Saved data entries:

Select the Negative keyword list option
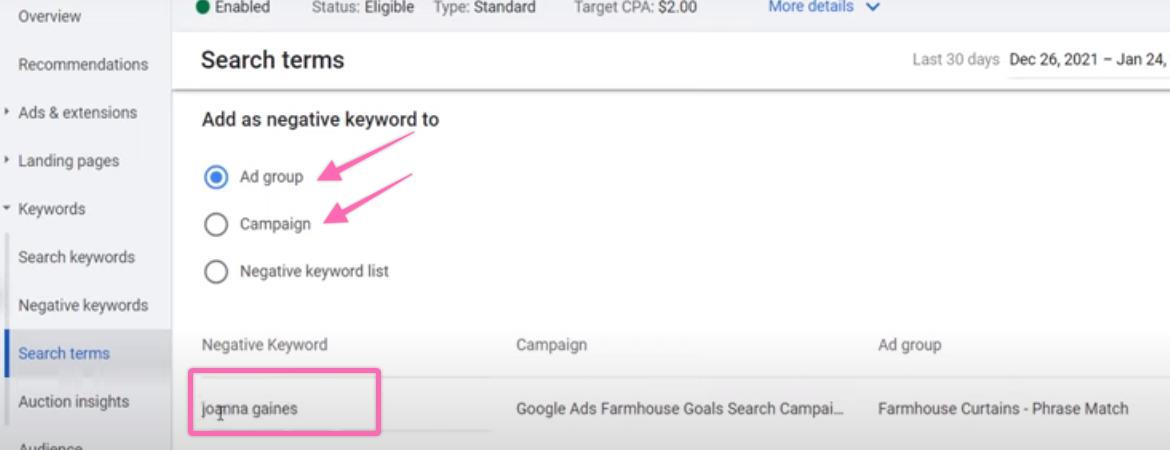The image size is (1170, 450). [216, 271]
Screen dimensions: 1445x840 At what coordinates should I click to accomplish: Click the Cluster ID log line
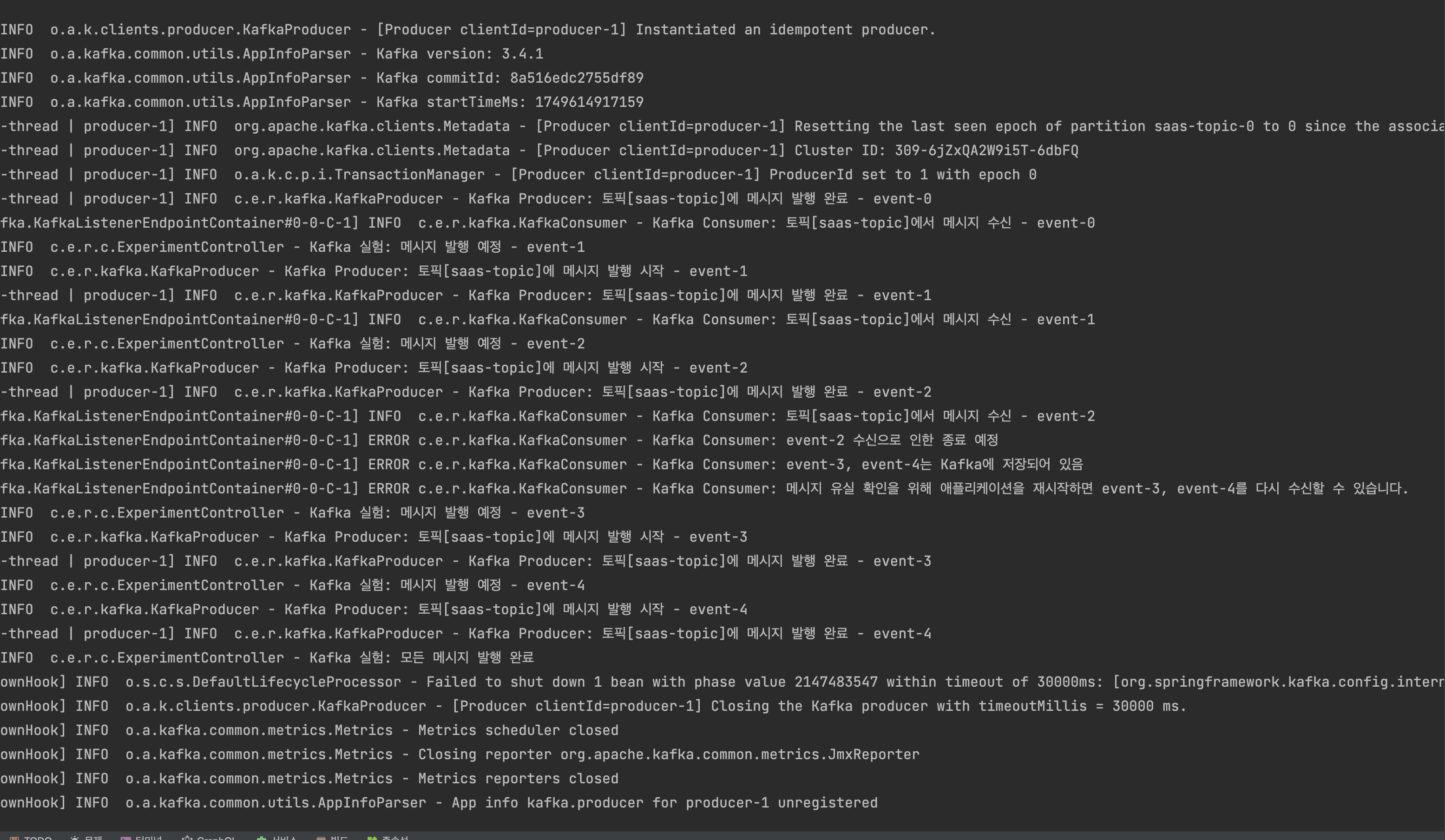(x=539, y=151)

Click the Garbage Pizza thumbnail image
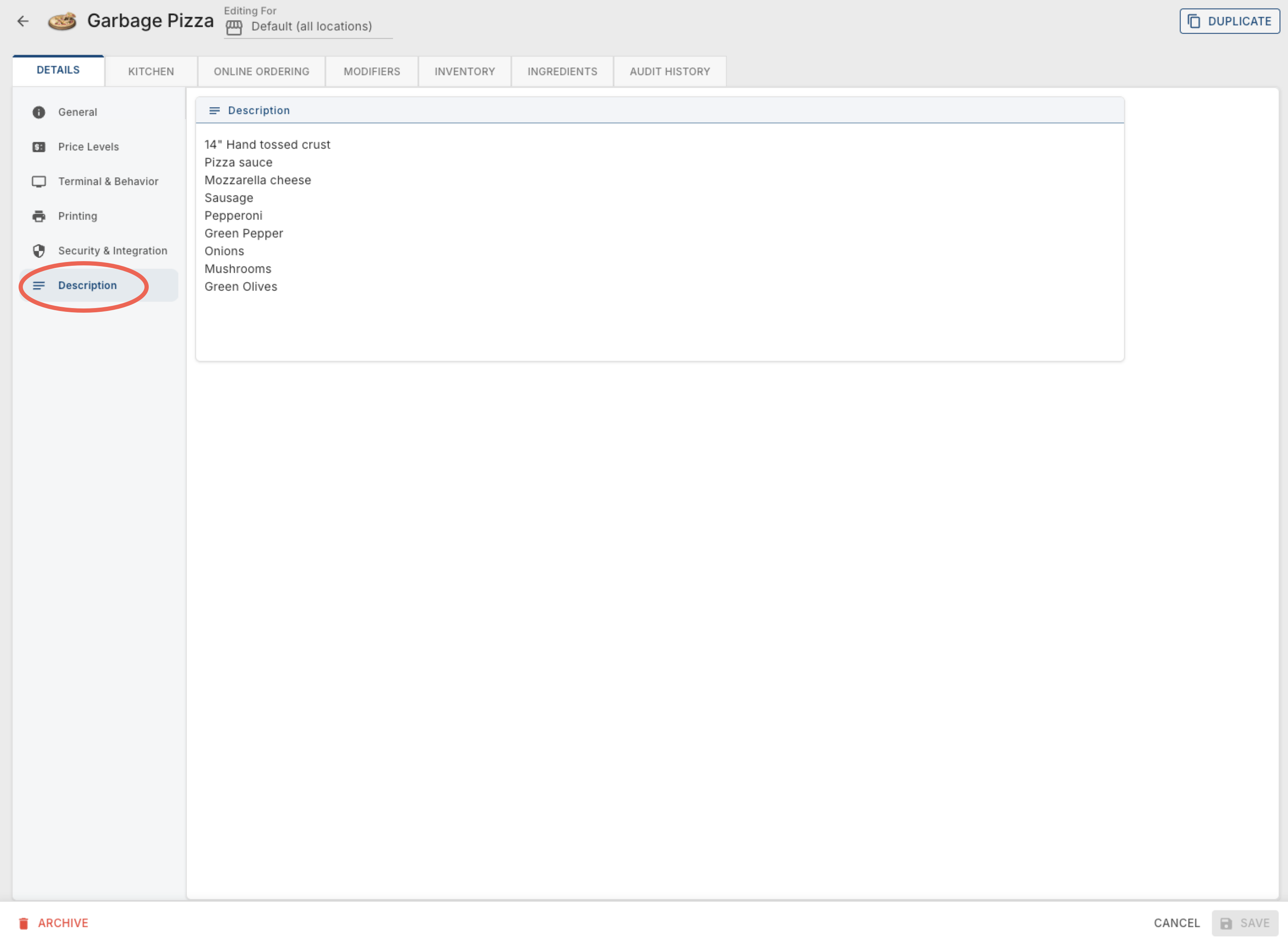click(x=62, y=21)
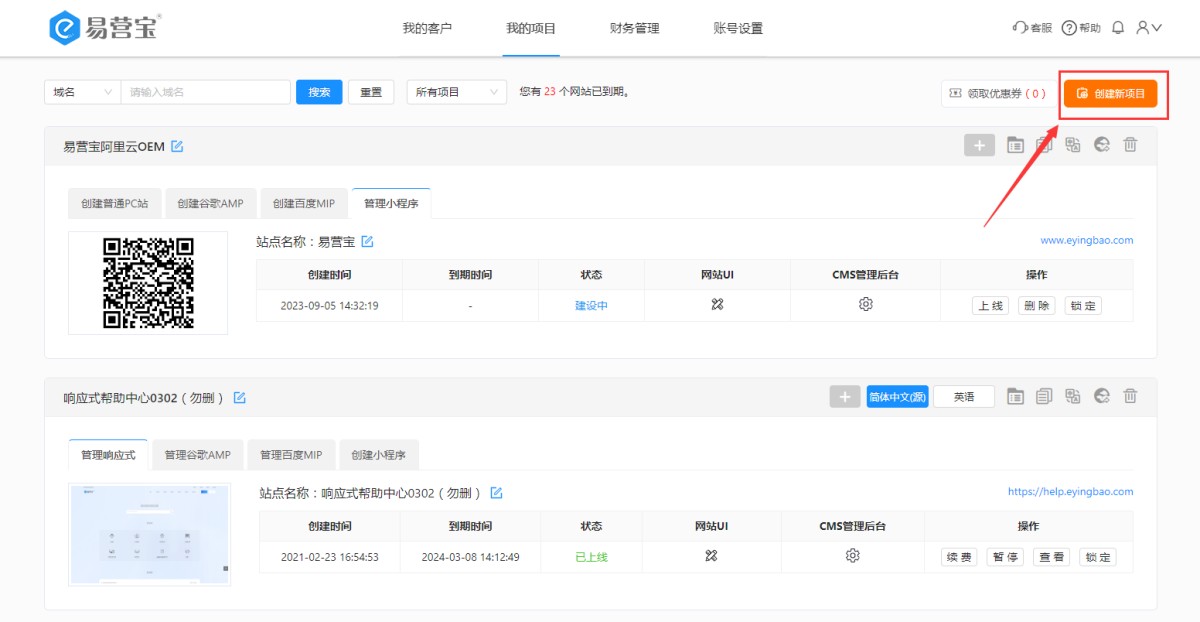Open the www.eyingbao.com link
The width and height of the screenshot is (1200, 622).
(x=1086, y=241)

## The problem
Leaving the pictures out, give back each line above exactly.

## Written answer
Select the Negative keyword list option
The image size is (1170, 450). [216, 271]
Screen dimensions: 1445x840 At what coordinates should I click to accomplish: Click the Cluster ID log line
(x=539, y=151)

Click the Garbage Pizza thumbnail image
click(x=62, y=21)
Open the www.eyingbao.com link
The width and height of the screenshot is (1200, 622).
(x=1086, y=241)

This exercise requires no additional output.